みなと新聞で毎週火・金曜日に連載している「基礎から分かる水産用語」を公開します。
みなと新聞の専門記者が、漁業、流通・加工、小売など水産で使われる一般用語から専門用語まで、分かりやすく説明する連載です。


ナメタガレイとは

 主に関東以北の沿岸地域で親しまれる大型のカレイ。雌と比べて魚体が小さい雄でも、旬の冬場には1尾600グラムほどとマガレイの倍近いサイズになる。体の表面が粘液で覆われており、ぬめりが多い(滑多)ことからその名が付いた。標準和名は「ババガレイ」。

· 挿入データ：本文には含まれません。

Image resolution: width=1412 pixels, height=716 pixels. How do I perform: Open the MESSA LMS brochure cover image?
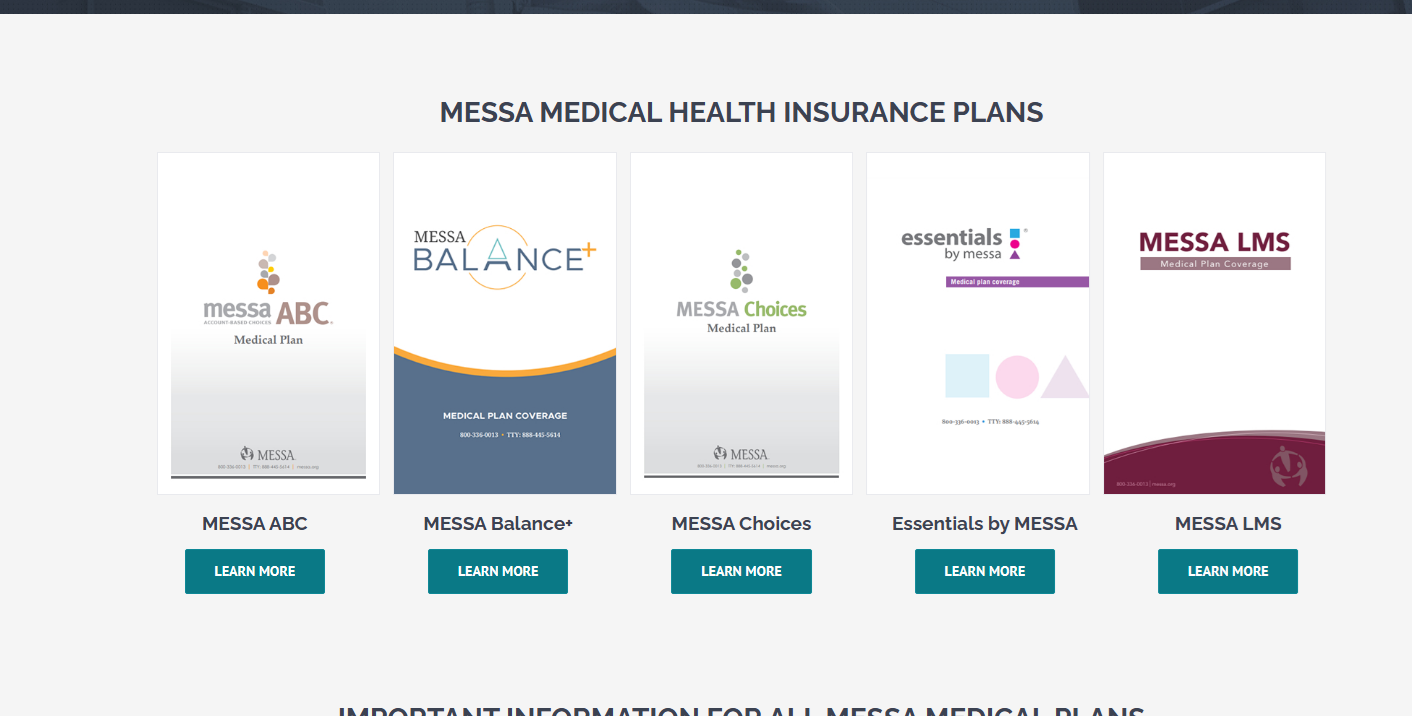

 東北では子孫繁栄や豊漁を願う“年取り魚”で知られ、年末に欠かせない縁起物。特に卵を持つ雌の需要は高く、雄より高い値を付ける。家庭では煮付けにして食べられることが多い。

 仙台市中央卸売市場には例年、北海道産品が主力で入荷。11月上旬から年末にかけてまとまるのが定番だが、近年はしけが多かったり他魚種狙いの漁が優先されたりすることから、入荷本格化のスタートが後ろ倒しになりつつある。量販店向けは1尾1キロ前後、業務筋向けは1・5キロアップの需要が高い。

 2023年12月の同市場入荷量は前年同月比2割減の約70トン。雌が全体の9割ほどを占めた。平均単価は月前半にキロ1800~1600円、後半に2000~1800円と前年同月並みで推移した。

 もともと高級魚であることに加え、最需要期の年末が近づくとさらに価格が上がるため、市場関係者は「早めに買って煮付けておき、暮れまで冷凍保存しておくのがおすすめ」と話す。